Con la cabeza alta y airoso el ánimo me enfrentaba a la tarde espléndida, soleada y azul.
Ni Antonio Vargas Heredia, hijo y nieto de Camborios, iba tan jirocho como yo, que ni soy moreno de verde luna, ni llevo vara de mimbre, ni mis empavonados bucles me llegan hasta los ojos, (más bien lo contrario) pero sí que andaba despacio y garboso . Hasta el punto de que fue mi santa esposa la que me insta a la moderación: ¡Ignacio, por Dios, que no parezca tanto que vas a los toros!. ¡Pues nada, hija, qué quieres, iremos encogíos!
Y se llega a las inmediaciones del coso, y el ambiente es de fiesta, de ilusión, de espera luminosa. Todo el mundo se arregla, cada uno a su manera, pero se percibe quela gente se ha esmerado y ha sido cuidadosa con su ropa alegre para el rito, y ahora forman una algarabía multicolor, frente a la negra muerte, que no olvidemos, acecha entre las verjas de hierro y no abandona nunca el amarillo albero que se ve tras los portones.
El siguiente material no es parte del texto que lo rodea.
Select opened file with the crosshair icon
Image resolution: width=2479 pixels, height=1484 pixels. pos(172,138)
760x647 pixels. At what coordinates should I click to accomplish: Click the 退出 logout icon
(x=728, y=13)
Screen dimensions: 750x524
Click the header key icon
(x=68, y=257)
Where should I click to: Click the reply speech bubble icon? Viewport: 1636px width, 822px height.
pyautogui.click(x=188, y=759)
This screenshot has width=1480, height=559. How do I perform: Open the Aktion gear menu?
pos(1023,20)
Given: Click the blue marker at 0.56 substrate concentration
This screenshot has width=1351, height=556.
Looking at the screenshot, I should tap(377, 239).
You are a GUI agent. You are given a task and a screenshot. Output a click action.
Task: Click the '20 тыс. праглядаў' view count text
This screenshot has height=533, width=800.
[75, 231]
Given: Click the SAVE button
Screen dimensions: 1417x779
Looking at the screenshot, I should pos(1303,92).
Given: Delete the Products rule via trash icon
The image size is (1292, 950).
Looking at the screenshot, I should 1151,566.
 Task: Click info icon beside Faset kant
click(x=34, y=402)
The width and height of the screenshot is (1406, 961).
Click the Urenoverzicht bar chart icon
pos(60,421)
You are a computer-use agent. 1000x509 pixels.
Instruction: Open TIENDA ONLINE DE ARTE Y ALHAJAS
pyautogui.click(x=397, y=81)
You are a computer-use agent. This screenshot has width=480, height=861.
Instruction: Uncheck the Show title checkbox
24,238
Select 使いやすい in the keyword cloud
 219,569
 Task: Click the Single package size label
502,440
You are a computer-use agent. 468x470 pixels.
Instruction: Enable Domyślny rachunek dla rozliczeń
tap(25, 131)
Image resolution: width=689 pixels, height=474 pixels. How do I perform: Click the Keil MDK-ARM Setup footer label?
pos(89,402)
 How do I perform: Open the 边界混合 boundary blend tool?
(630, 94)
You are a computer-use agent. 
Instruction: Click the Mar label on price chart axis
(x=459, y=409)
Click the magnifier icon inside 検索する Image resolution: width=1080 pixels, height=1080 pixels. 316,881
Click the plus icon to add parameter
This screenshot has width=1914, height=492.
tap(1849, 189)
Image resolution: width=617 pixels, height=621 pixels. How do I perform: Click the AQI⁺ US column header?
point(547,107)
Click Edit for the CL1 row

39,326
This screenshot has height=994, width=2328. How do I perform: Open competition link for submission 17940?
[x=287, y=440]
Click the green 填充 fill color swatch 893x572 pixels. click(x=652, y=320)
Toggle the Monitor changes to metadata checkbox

Plaza de toros de Sevilla, blanca de cal y luz. El campo antiguo, el que ya casi ni existe, entra en la ciudad. Esparto, mulas, mayorales, caireles, taleguillas, cabestros, forraje, sombreros de ala ancha…
En el patio empedrado se escucha el ruido de las pezuñas nerviosas de los caballos. Cerca de la puerta de toriles, llega a la calle el olor de las bestias, a pacas de paja, a abono, a cálida animalidad.
Y dentro, como una moneda antigua, de oro apagado, como un doblón acuñado en la vecina casa de Indias, del metal que descargaron los descubridores en el Guadalquivir, el ruedo: limpio, terso, peinado por los rastrilleros, esperando, como el azogue de un espejo de un gran salón de baile, el reflejo de la danza, que aquí será del hombre y la parca.
Y nos sentamos impacientes en nuestro graderío, y cuando se oyen los clarines y comienza el paseíllo, entre aplausos, pasodobles y saludos, me siento profundamente identificado con la fiesta. He encendido mi puro, he ofrecido a mis amigos, y estamos allí, como tantos antes que nosotros, disfrutando de un espectáculo único y hermosísimo, lleno de símbolos y profundamente artístico.
Ni yo fumo, ni ná de ná, pero un día es un día, y me deleito expulsando morosamente el humo del cohíbas (un buen amigo me regaló una caja) viendo a través de sus volutas una Giralda onírica allá sobre los tejados.
Expresar el silencio sobrecogedor de las miles de personas expectantes en los momentos críticos, roto sólo por el ruido del vuelo de los vencejos o el choque seco de los palos de las banderillas, merece mayor detenimiento. Lo dejo para otro momento
Todo absoluta y políticamente incorrecto. Fumando y viendo una corrida de toros. Los ecologistas “a la violeta” me matarían, pero puedo afirmar, sin ánimo de ofender, que me lo pasé en grande.